- [Pointing records for screenshots and pages]

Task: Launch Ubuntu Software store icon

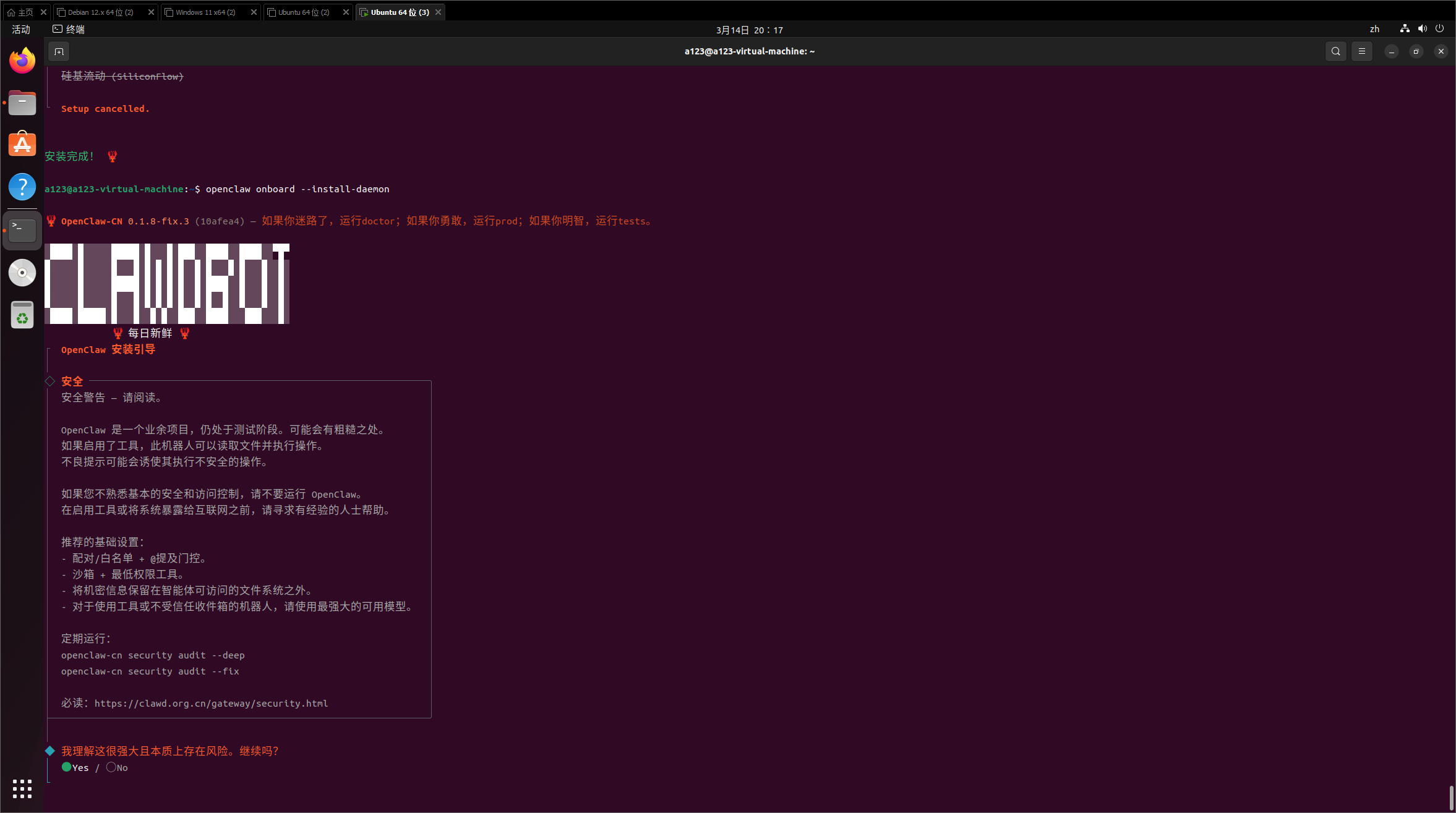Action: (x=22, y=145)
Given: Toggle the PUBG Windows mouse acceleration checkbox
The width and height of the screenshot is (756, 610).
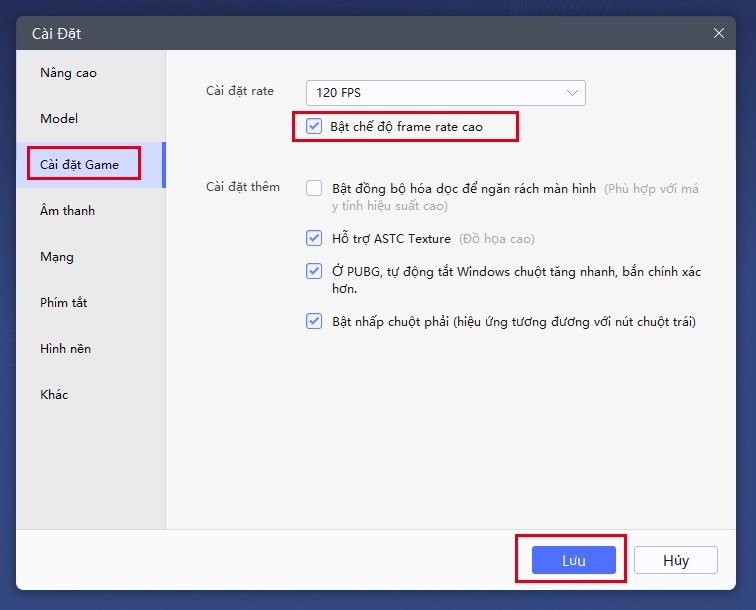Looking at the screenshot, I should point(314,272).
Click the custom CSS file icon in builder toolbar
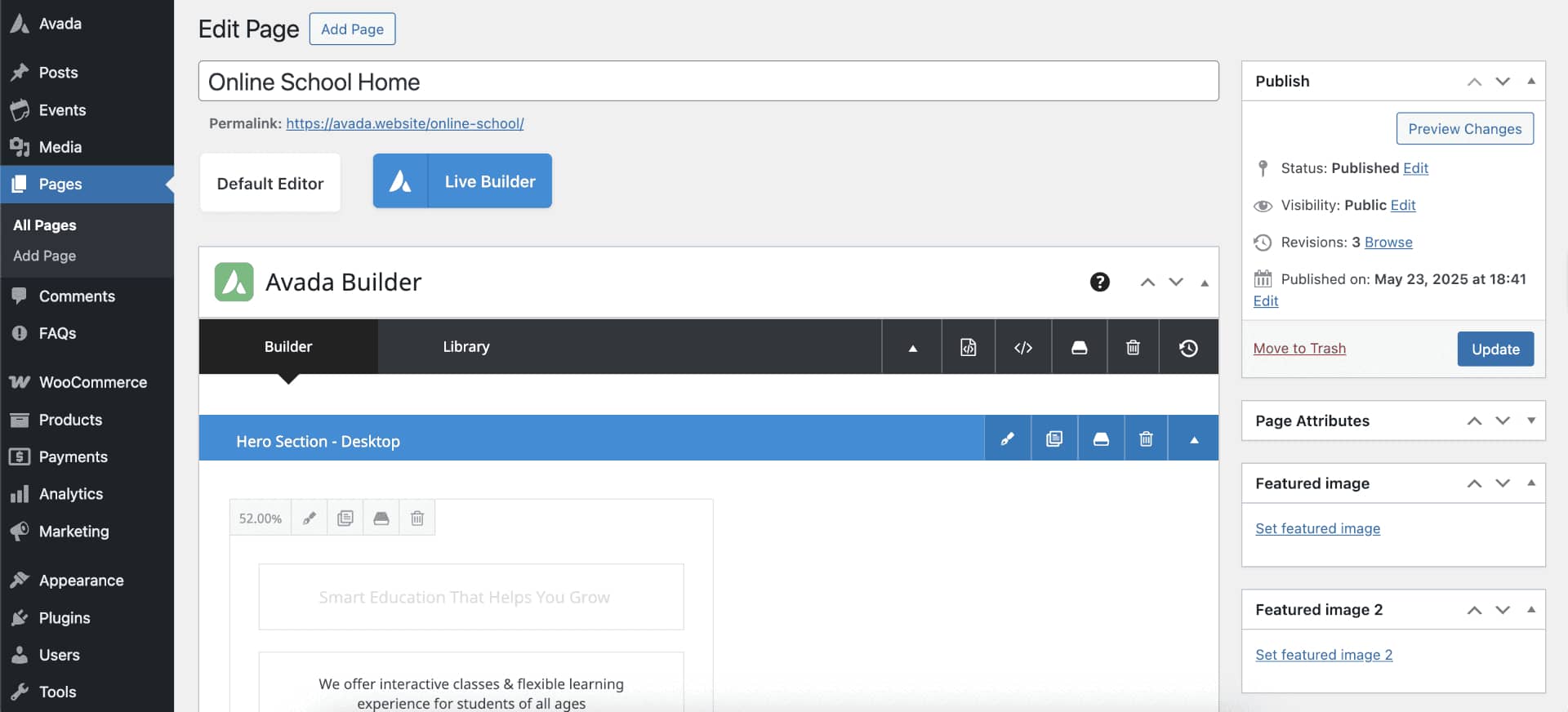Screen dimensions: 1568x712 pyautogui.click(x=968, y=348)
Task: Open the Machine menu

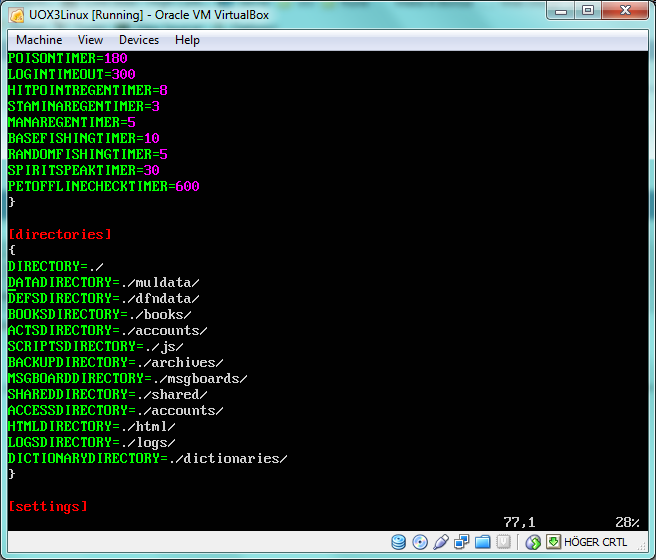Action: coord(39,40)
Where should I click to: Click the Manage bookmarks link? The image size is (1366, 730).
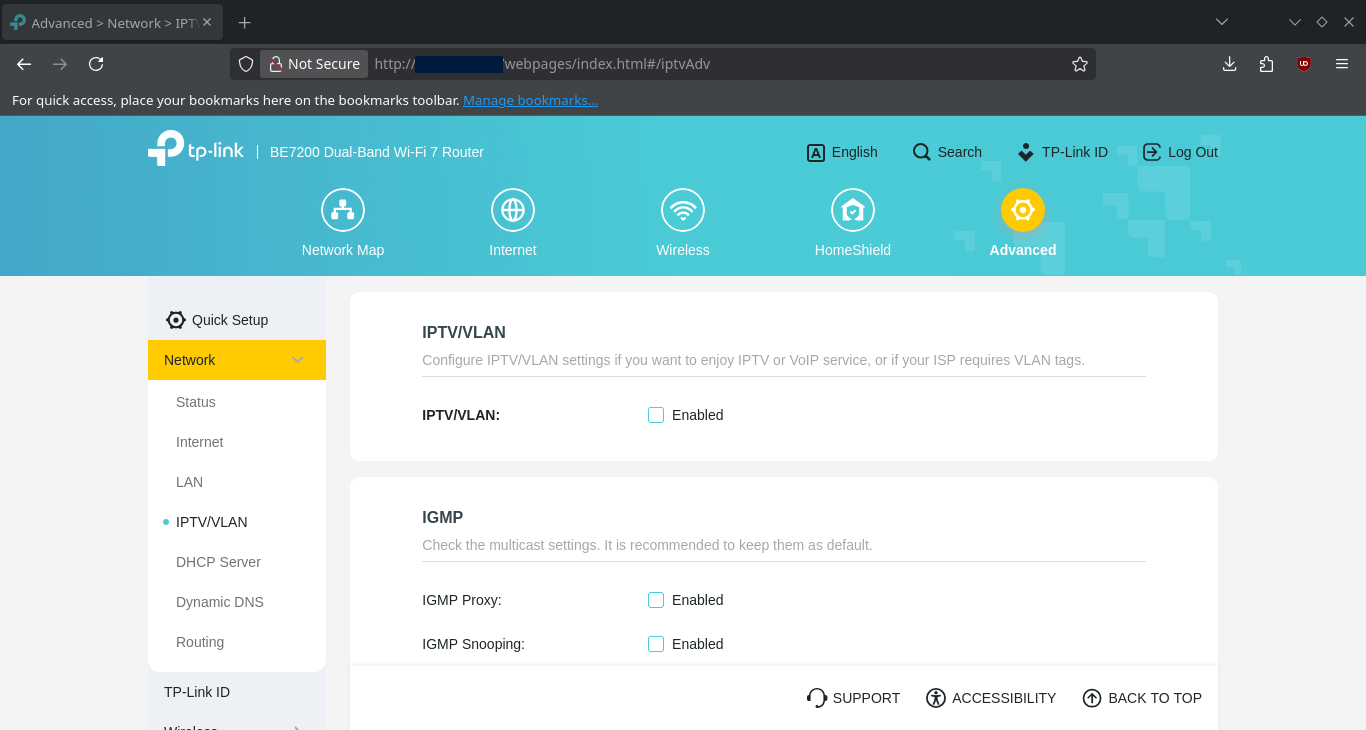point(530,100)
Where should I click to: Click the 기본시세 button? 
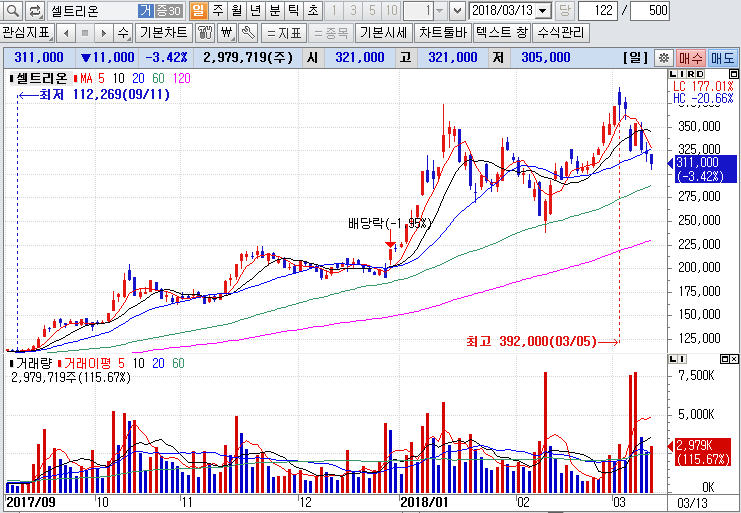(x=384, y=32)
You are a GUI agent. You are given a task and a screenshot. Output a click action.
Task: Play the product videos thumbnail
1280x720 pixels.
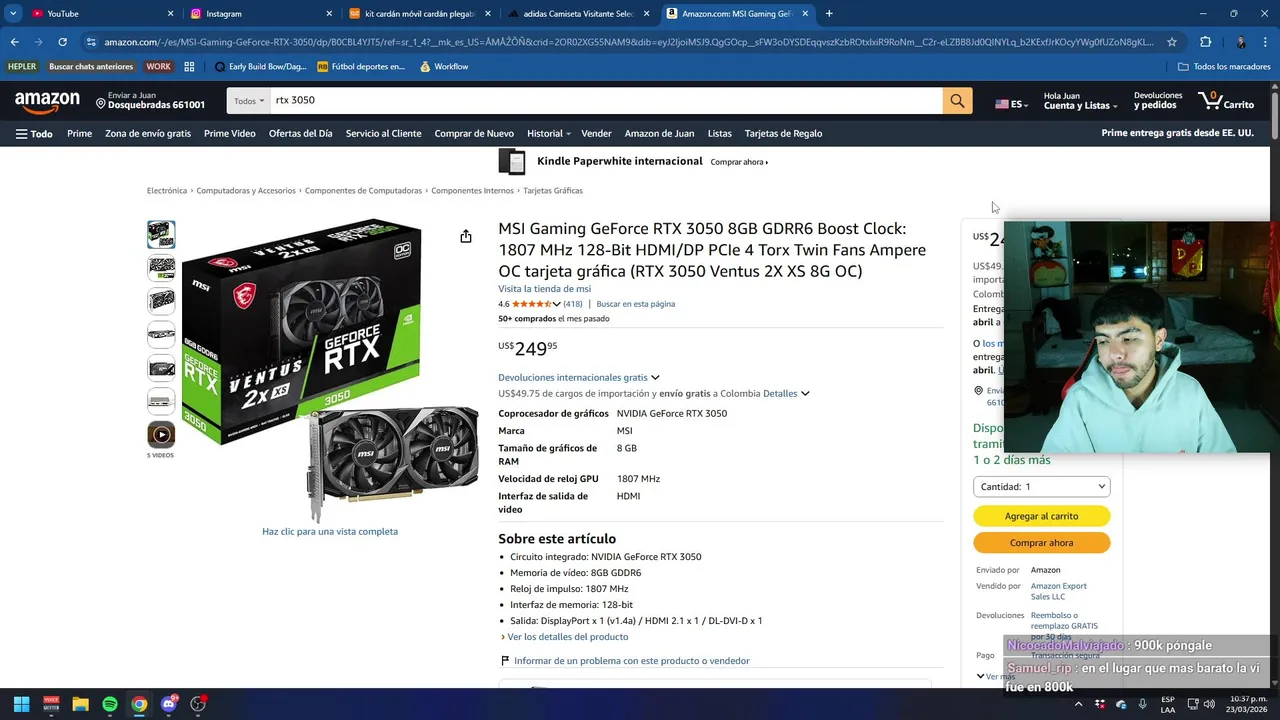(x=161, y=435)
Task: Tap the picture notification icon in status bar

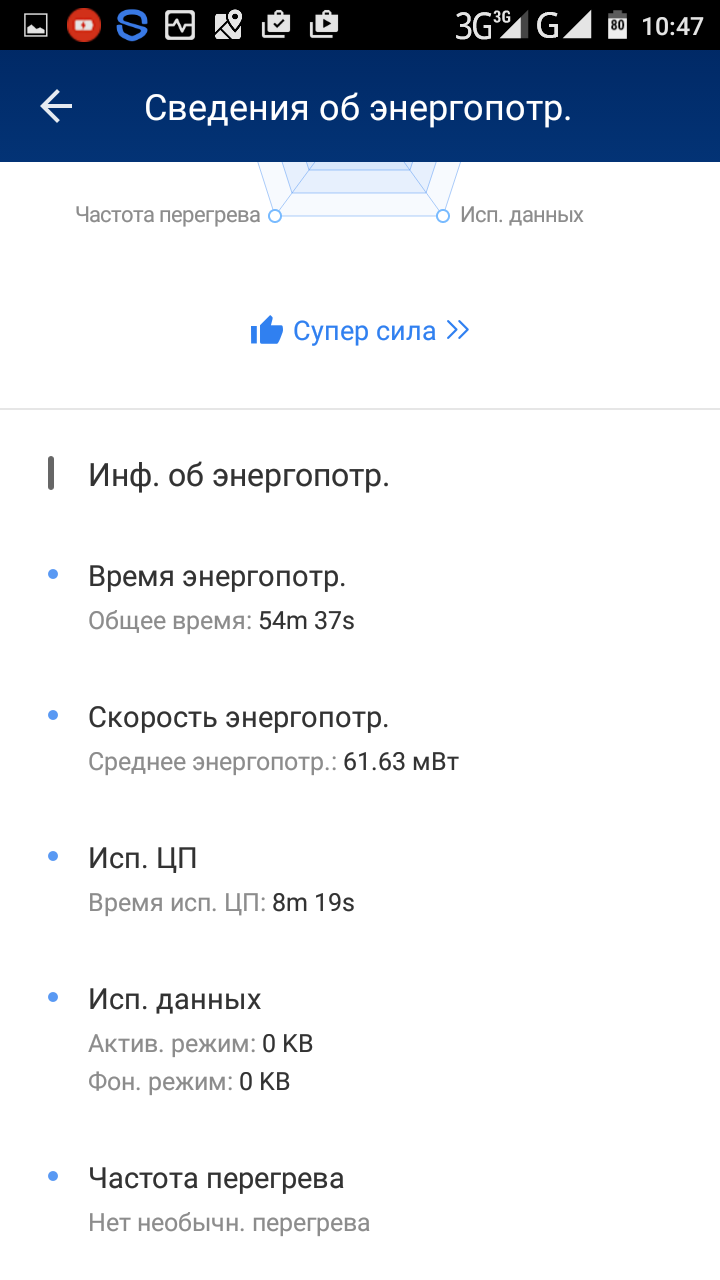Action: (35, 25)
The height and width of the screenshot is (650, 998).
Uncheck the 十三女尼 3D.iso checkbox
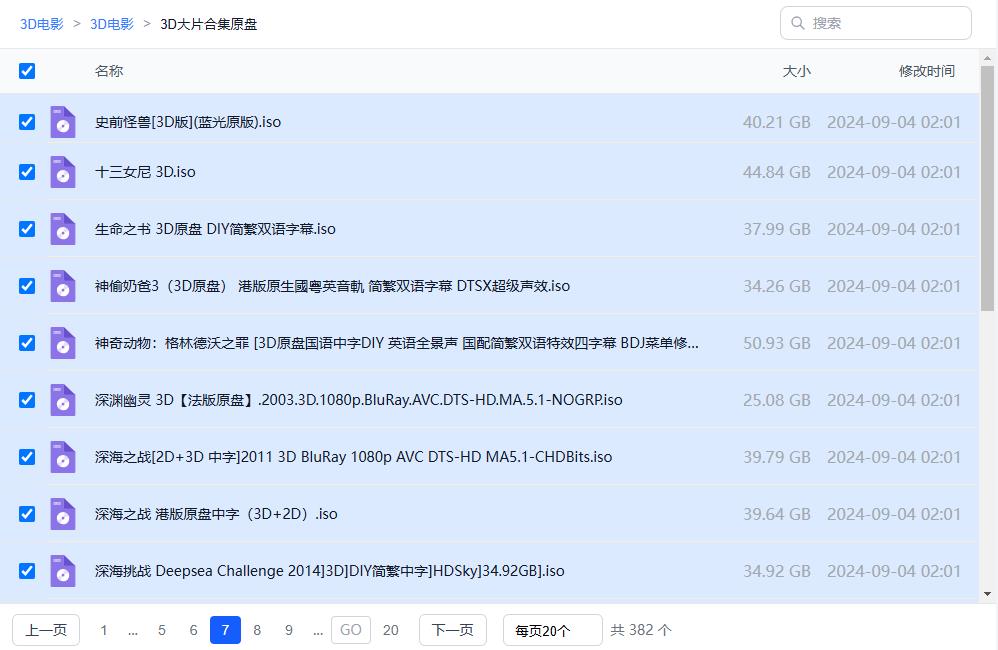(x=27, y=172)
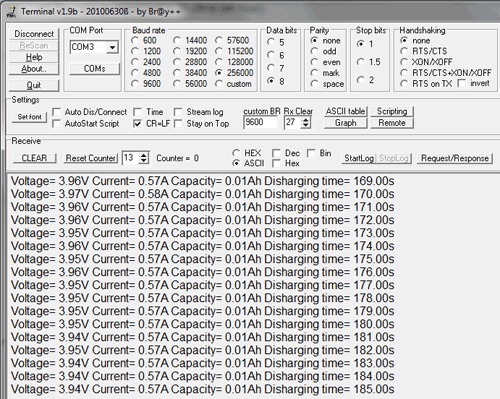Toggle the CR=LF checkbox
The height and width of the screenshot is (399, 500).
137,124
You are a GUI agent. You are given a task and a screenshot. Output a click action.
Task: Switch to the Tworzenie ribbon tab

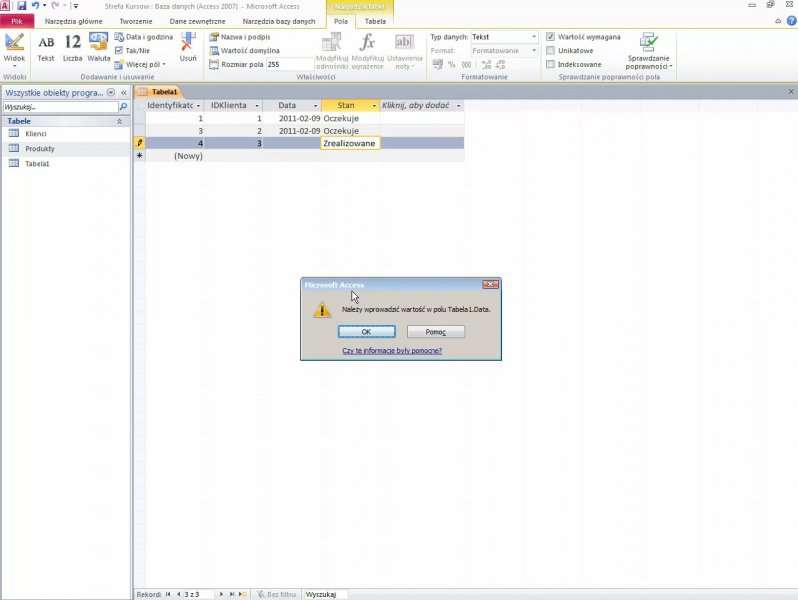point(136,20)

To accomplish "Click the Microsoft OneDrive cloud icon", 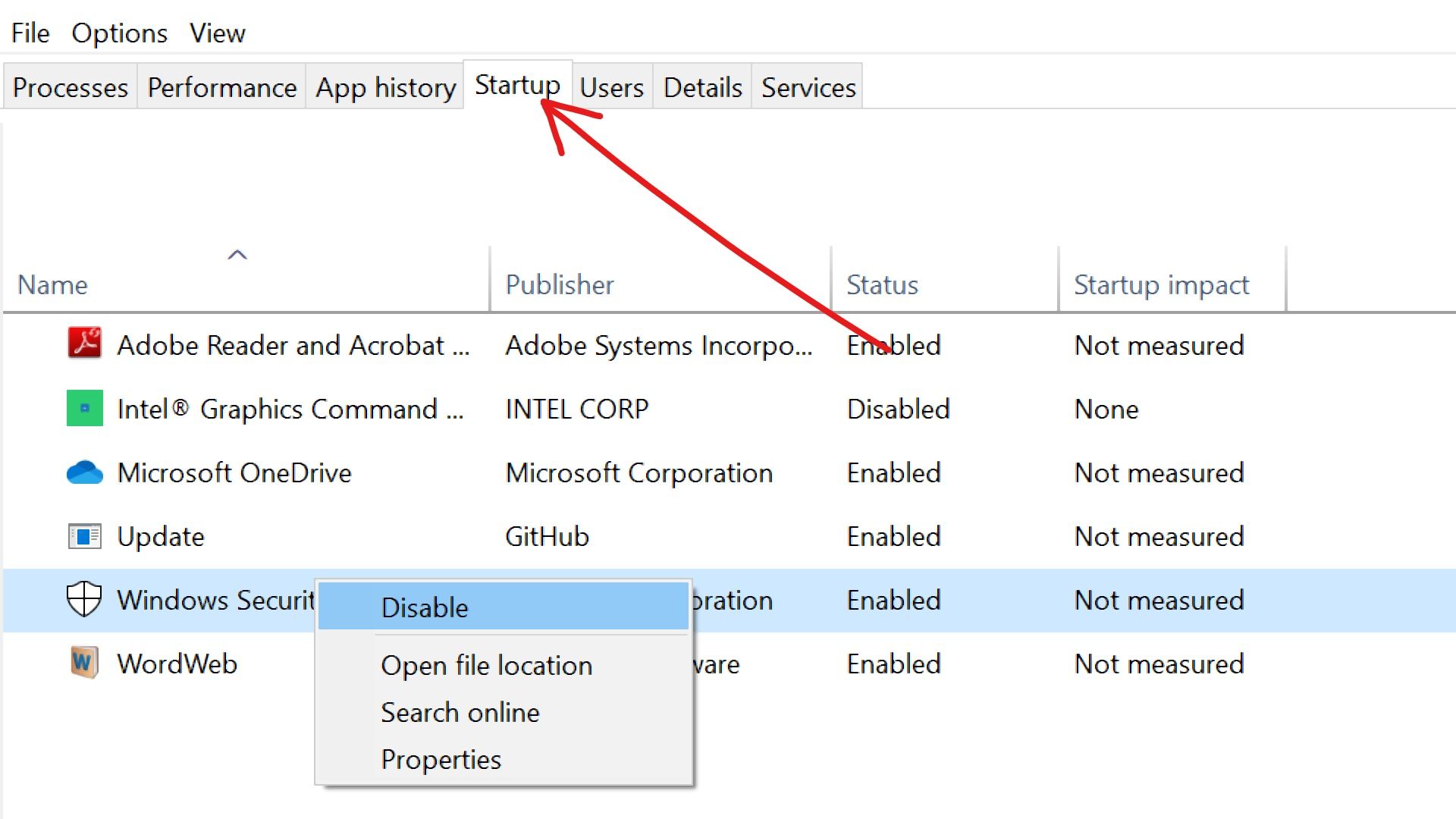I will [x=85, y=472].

- [What is expected]
Copy out the rows word for word, from the very beginning down through the line containing "Screen dimensions: 1568x712", including that line. Leave the pictures out of your copy.

- [Final result]
Task: Launch Ubuntu Software store icon

Action: (x=22, y=145)
Given: Toggle the PUBG Windows mouse acceleration checkbox
The width and height of the screenshot is (756, 610).
Looking at the screenshot, I should point(314,272).
Click the custom CSS file icon in builder toolbar
Screen dimensions: 1568x712 pyautogui.click(x=968, y=348)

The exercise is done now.